Elections à Kiev, Ukraine. © reuters

Elections européennes: l’abstention en hausse continue, records à l’Est

Le Vif

Scrutin après scrutin, les élections européennes mobilisent de moins en moins: en moyenne, dans l’UE, plus d’un électeur sur deux déserte les isoloirs, une abstention particulièrement spectaculaire à l’Est, qui touche aussi les pays fondateurs.

Hausse continue

En 1979, lors du premier scrutin, 38% des électeurs avaient boudé les urnes. Depuis, l’abstention a augmenté élection après élection, pour culminer à 57,4% lors des dernières européennes en 2014.

Paradoxalement, l’abstention a augmenté en même temps que les pouvoirs du Parlement. La chambre, dont les prérogatives étaient très limitées en 1979, est désormais, sur un certain nombre de sujets, co-législateur à égalité avec le Conseil de l’Union européenne.

Une Europe lointaine

Dans la quasi-totalité des pays, l’abstention est plus élevée aux élections européennes qu’aux législatives. « L’écart est en moyenne de 25 points et s’observe à l’Ouest comme à l’Est », note Olivier Rozenberg, professeur à Sciences Po Paris, interrogé par l’AFP.

Il s’agit d’un « phénomène normal pour une élection se déroulant au niveau +fédéral+, c’est-à-dire moins proche des citoyens que les niveaux national et local », estimait l’institut Jacques Delors, think tank fondé par l’ex-président français de la Commission européenne, dans une note publiée en 2014.

En septembre 2018, seuls 48% des Européens avaient le sentiment que leur voix « compt(ait) dans l’UE », contre 62% dans leur propre pays, selon le dernier Eurobaromètre du Parlement européen.

Décrue du vote obligatoire

En 1979, le vote était obligatoire dans trois des neuf pays de la Communauté économique européenne (CEE) – Italie, Belgique et Luxembourg – qui regroupaient un quart (26%) du corps électoral.

Cette proportion est tombée à environ 5% depuis l’abandon du vote obligatoire par l’Italie dans les années 1990, ce qui « a probablement joué un rôle important dans le déclin du taux de participation globale » aux européennes, analysait l’institut Delors en 2014.

Néanmoins, le vote obligatoire n’est pas toujours le garant d’une forte participation, des électeurs n’hésitant pas à enfreindre la loi. Si l’abstention est toujours très faible en Belgique et au Luxembourg (entre 10% et 15%), elle a atteint, en 2014, 40% en Grèce et 56% à Chypre.

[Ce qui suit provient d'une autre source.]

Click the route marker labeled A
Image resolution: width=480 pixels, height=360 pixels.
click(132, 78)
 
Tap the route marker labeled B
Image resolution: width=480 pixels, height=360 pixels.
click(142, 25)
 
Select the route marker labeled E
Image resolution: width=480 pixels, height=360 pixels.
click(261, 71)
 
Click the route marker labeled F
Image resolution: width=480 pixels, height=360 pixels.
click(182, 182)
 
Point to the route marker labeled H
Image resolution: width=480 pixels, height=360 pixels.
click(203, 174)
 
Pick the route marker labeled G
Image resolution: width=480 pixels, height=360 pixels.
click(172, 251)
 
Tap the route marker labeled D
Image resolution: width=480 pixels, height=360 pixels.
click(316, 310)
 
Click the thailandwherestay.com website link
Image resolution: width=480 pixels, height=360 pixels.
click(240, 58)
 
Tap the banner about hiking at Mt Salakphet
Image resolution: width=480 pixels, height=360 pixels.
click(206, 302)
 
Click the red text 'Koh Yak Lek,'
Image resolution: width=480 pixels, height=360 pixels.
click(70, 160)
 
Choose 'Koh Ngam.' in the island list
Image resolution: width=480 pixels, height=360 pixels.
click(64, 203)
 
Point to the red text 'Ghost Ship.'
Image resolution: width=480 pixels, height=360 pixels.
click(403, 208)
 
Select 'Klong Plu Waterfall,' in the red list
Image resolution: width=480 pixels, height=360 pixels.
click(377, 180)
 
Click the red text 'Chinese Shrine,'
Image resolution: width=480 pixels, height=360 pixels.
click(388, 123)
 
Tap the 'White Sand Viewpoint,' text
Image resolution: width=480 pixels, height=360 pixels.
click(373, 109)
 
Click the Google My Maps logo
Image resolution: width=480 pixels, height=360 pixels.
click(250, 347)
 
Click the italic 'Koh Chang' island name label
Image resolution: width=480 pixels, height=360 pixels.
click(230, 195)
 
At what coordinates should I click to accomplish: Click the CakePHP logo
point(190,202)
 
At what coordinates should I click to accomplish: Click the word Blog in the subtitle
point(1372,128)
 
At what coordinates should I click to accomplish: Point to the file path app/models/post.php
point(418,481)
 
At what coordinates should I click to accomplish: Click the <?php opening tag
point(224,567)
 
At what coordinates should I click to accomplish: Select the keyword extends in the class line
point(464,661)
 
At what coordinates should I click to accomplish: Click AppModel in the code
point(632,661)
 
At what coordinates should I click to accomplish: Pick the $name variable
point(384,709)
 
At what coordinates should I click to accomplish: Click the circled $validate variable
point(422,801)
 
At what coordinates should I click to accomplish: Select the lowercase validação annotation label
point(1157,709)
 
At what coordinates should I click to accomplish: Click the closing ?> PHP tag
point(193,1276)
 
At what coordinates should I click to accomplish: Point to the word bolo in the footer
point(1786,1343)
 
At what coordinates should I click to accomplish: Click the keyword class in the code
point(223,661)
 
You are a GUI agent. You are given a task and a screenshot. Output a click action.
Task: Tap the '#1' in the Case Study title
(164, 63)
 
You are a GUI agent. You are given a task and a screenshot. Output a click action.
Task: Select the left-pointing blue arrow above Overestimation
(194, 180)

En mai prochain, cinq pays appliqueront le vote obligatoire: Belgique, Grèce, Bulgarie, Chypre et Luxembourg.

Records à l’Est

En 2014, la Slovaquie a établi un record d’abstention de 87%.

Au-delà de ce cas particulier, figuraient, parmi les 12 pays affichant la plus forte abstention, dix pays de l’ex-bloc de l’Est. Anciennement sous domination communiste, ce sont de jeunes démocraties entrées récemment dans l’Union européenne lors des élargissements de 2004, 2007 et 2013.

L’acte de vote y est « un peu moins sanctifié » que dans les autres pays européens, selon Olivier Rozenberg. « Pour nous, le vote est synonyme de démocratie, alors que ce lien est moins évident dans les pays de l’Est où subsiste le souvenir des votes non pluralistes » de l’époque communiste.

Par ailleurs, « il y a, dans ces pays, une forte instabilité du système partisan avec des partis qui changent de nom, d’alliances, etc. Cela ne favorise pas l’identification partisane et donc le vote ».

Les pays fondateurs pas épargnés

Belgique et Luxembourg exceptés, les pays fondateurs de l’Union voient, eux aussi, leurs taux d’abstention augmenter. En France et aux Pays-Bas, il est passé d’environ 40% en 1979 à environ 60% en 2014. Ce taux est passé de 14% à 43% en Italie, de 34% à 50% en Allemagne.

L’érosion de la participation ne concerne pas seulement les européennes, mais aussi les scrutins nationaux.

L’abstention s’est toutefois stabilisée depuis 2004 en France et en Allemagne. « Un palier a été atteint », estime M. Rozenberg. Cela s’explique notamment, selon lui, par « une certaine prise de conscience dans la population, notamment avec la crise, que l’Union européenne faisait partie du problème et peut-être de la solution ».